Cynthia Butitta has served as our director since October 2017. Ms. Butitta served as Chief Financial Officer of Kite Pharma Inc. from January 2014 to May 2016 and as Chief Operating Officer from March 2014 to September


2017. From May 2011 to December 2012, she was Senior Vice President and Chief Financial Officer at NextWave Pharmaceuticals, Inc., a specialty pharmaceutical company. Prior to that, Ms. Butitta served as Chief Operating Officer of Telik, Inc., a biopharmaceutical company, from March 2001 to December 2010 and as its Chief Financial Officer from August 1998 to December 2010. Ms. Butitta also served as Principal Accounting Officer of Telik, Inc. until December 2010. She served as a Director of Catalyst Semiconductor Inc., a semiconductor products company, from June 2000 to February 2003. Ms. Butitta received her B.S. degree with honors in Business and Accounting from Edgewood College in Madison, Wisconsin, and an M.B.A. degree in Finance from the University of Wisconsin, Madison.

Fred Cohen, M.D. has served as our director since May 2017. Dr. Cohen is a Senior Advisor to TPG Capital, where he served for over 15 years as a Partner, and founder of TPG Biotechnology, a life science focused venture capital fund. In addition, for over two decades throughout his career, Dr. Cohen has been affiliated with University of California, San Francisco where he held various clinical responsibilities, including as a research scientist, an internist for hospitalized patients, a consulting endocrinologist, and the Chief of the Division of Endocrinology and Metabolism. Dr. Cohen received his B.S. degree in Molecular Biophysics and Biochemistry from Yale University, his D.Phil. in Molecular Biophysics from Oxford on a Rhodes Scholarship, and his M.D. from Stanford. Dr. Cohen currently serves on the Board of Directors of several other biotechnology and pharmaceutical companies.

Kathryn Falberg has served as our director since April 2017. She previously served as Executive Vice President and Chief Financial Officer of Jazz Pharmaceuticals plc, a multi-national specialty biopharmaceutical company, from March 2012 to March 2014 after serving as Senior Vice President and Chief Financial Officer since December 2009. Her responsibilities at Jazz Pharmaceuticals included strategy, corporate development, corporate communications and information technology. From 2001 through 2009, Ms. Falberg served as a corporate director and audit committee chair for several companies. From 1995 to 2001, Ms. Falberg was with Amgen Inc., a biotechnology company, where she served as Senior Vice President, Finance and Strategy and Chief Financial Officer and prior to that as Vice President Chief Accounting Officer, and Vice President, Treasurer. Ms. Falberg also serves as a member of the board of directors for the public biopharmaceutical companies Aimmune Therapeutics, Inc., aTyr Pharma, Inc., Axovant Sciences Ltd., BioMarin Pharmaceutical Inc. and The Trade Desk, Inc., a publicly held technology company. Ms. Falberg also served on the board of directors of Medivation, Inc. from 2013 to 2016 and Halozyme Therapeutics, Inc. from 2007 to 2016. Ms. Falberg received an M.B.A. in Finance and B.A., in Economics from the University of California, Los Angeles and is a certified public accountant (inactive).

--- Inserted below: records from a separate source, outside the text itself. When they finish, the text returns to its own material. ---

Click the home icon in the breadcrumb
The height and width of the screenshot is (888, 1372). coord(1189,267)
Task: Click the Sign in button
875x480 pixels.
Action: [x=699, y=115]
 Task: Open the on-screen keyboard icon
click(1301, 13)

Stuart Holden, M.D. has served as our director since December 2015. Dr. Holden has been the Chairman of ProQuest Investments’ Scientific Advisory Board since it was founded in 1998. Since May 2014, Dr. Holden has served as a member of the UCLA faculty as a Health Sciences Clinical Professor of Urology, Spielberg Family Chair in Urologic Oncology, in the Department of Urology at the UCLA David Geffen School of Medicine and Associate Director of the UCLA Institute of Urologic Oncology. Dr. Holden has worked in the field of prostate cancer for more than 36 years. Dr. Holden also serves as Medical Director of the Prostate Cancer Foundation since the foundation’s inception in 1993. Dr. Holden was the director of the Louis Warschaw Prostate Cancer Center at Cedars-Sinai Medical Center and the first holder of the Warschaw, Robertson, Law Families Chair in Prostate Cancer. Dr. Holden has served as a member of the board of directors of Telormedix SA from 2008 to 2017, and served as a member of the board of directors of Acurian, Inc. from 1999 through 2014. In addition, he was a founding partner at Tower Urology in Los Angeles. Dr. Holden received a B.A. degree from the University of Wisconsin-Madison and completed his medical degree and received his surgical training at Weill Cornell Medical College and the New York Hospital— Cornell University Medical College. He completed his urology residency at Emory University School of Medicine and fellowships in urology and developmental genetics at Memorial Sloan-Kettering Cancer Center. He also was awarded a clinical fellowship from the American Cancer Society. Dr. Holden was appointed to serve on our board by ProQuest Investments IV, L.P., one of our shareholders, pursuant to rights granted to such shareholder under our articles of association as in effect prior to this offering.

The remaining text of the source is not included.